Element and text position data
►

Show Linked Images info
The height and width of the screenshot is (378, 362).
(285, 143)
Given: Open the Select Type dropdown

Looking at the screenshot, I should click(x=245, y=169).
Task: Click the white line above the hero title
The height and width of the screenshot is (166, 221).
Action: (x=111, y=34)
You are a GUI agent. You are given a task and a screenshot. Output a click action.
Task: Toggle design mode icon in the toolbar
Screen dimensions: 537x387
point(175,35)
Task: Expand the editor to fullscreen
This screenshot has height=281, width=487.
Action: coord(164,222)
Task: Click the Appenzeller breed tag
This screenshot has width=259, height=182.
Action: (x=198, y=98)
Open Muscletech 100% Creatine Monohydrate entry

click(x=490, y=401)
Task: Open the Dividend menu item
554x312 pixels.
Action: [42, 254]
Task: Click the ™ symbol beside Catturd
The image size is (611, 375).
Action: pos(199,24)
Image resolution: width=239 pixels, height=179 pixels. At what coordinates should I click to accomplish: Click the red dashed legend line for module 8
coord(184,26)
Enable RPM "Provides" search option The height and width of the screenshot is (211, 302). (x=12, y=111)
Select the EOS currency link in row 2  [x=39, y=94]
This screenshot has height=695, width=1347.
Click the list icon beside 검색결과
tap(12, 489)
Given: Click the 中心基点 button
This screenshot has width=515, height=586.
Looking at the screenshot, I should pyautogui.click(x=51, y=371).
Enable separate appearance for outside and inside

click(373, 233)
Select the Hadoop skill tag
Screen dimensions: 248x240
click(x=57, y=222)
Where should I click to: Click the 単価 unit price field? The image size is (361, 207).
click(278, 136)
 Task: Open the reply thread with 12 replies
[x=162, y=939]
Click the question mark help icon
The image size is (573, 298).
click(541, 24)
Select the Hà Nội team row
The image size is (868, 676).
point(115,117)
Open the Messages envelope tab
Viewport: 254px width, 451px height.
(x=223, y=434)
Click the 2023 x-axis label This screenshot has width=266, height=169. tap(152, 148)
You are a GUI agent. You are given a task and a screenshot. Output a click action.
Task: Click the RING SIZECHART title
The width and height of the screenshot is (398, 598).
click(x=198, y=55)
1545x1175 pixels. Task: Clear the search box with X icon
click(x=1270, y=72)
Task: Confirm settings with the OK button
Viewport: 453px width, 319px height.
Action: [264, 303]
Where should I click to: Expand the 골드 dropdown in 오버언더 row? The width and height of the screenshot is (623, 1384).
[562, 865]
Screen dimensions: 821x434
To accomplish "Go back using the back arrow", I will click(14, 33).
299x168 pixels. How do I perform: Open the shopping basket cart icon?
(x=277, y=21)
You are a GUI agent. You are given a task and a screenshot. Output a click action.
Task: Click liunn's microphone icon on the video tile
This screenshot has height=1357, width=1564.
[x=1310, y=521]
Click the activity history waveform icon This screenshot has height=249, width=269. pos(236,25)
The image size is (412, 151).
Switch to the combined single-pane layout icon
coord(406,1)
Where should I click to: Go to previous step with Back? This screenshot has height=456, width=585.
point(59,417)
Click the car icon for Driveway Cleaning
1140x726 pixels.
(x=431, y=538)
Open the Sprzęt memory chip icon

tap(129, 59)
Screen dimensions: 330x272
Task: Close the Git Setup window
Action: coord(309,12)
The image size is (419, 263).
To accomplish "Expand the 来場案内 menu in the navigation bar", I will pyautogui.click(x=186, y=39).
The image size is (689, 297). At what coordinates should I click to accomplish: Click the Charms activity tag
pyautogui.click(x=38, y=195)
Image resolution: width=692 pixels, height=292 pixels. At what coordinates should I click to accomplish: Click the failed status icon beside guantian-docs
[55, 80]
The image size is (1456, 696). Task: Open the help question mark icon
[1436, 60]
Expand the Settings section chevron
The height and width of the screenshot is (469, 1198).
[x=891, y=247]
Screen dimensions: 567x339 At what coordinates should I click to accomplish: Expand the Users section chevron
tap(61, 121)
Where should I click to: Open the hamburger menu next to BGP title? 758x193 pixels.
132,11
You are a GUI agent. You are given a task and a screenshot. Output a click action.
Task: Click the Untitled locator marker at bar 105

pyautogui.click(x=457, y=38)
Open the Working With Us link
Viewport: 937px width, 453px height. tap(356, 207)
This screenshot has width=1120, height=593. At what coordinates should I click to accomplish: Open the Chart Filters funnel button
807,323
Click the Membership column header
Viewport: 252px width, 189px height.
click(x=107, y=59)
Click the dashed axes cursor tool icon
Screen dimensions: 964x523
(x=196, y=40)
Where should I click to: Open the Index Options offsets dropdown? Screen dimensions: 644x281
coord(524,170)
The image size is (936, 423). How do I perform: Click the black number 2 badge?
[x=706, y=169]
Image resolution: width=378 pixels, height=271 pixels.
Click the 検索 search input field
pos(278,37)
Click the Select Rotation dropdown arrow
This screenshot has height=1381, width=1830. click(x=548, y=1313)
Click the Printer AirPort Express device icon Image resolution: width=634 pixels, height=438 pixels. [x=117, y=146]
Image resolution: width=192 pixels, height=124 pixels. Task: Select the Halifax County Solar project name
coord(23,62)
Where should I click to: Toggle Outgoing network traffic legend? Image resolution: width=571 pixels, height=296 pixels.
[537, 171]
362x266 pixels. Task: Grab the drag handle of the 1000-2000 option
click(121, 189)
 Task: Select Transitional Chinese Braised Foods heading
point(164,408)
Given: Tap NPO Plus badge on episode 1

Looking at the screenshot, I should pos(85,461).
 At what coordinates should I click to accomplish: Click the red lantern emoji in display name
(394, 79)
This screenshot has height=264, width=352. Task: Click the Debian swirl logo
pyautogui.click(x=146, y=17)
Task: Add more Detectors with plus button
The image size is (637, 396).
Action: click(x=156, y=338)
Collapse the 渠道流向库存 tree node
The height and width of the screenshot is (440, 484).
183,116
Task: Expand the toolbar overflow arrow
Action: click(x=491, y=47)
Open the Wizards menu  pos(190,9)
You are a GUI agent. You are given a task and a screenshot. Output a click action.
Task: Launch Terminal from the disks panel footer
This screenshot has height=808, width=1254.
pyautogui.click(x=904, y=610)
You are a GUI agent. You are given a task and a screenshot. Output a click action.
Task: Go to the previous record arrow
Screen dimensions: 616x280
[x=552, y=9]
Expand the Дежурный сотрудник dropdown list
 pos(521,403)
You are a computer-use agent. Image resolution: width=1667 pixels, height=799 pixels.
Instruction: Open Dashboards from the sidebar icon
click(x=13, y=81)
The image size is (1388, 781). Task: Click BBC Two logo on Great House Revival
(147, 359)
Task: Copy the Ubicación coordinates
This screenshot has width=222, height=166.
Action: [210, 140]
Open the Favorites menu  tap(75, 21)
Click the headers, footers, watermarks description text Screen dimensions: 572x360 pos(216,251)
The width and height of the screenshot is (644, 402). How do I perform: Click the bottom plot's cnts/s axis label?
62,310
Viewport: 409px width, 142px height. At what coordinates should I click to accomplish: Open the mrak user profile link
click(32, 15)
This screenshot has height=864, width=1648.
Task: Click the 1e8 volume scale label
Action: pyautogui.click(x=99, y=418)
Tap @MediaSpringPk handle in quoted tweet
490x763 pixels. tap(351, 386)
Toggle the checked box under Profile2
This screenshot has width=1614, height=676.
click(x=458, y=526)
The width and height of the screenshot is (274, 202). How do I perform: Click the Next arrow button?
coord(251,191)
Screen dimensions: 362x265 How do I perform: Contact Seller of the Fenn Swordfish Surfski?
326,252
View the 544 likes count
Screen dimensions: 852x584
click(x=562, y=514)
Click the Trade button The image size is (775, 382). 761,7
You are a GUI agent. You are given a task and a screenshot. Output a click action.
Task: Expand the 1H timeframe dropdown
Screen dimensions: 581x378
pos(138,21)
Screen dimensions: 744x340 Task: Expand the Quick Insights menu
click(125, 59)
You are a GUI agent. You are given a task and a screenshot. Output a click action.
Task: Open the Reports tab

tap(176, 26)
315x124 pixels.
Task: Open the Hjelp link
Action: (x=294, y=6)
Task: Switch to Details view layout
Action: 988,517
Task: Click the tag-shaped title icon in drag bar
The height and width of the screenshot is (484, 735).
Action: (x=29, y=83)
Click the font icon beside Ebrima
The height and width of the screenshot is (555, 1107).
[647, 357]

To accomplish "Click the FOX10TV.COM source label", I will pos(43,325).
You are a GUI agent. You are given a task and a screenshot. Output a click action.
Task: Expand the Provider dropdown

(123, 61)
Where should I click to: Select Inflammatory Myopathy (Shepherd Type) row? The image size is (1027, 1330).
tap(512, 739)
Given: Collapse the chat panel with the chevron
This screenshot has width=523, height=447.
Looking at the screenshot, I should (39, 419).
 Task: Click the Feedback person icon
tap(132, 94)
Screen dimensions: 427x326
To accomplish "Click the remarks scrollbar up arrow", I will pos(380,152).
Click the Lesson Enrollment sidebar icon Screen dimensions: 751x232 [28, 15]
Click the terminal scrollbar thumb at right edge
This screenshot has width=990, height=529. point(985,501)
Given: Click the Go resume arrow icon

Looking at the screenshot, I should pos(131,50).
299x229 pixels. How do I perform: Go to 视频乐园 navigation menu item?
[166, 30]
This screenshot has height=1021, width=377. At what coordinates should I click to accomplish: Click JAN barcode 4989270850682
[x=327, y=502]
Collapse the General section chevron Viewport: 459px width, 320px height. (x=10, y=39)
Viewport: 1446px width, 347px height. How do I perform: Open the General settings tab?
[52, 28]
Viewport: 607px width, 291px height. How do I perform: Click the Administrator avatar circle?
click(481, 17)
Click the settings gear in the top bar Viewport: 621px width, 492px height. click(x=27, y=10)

◄

To do
Copy the records verbatim from the first line through the line containing "Action: coord(164,222)", including that line.

Solution to this task
Show Linked Images info
The height and width of the screenshot is (378, 362).
(285, 143)
Given: Open the Select Type dropdown

Looking at the screenshot, I should click(x=245, y=169).
Task: Click the white line above the hero title
The height and width of the screenshot is (166, 221).
Action: (x=111, y=34)
You are a GUI agent. You are given a task and a screenshot. Output a click action.
Task: Toggle design mode icon in the toolbar
Screen dimensions: 537x387
point(175,35)
Task: Expand the editor to fullscreen
This screenshot has height=281, width=487.
Action: coord(164,222)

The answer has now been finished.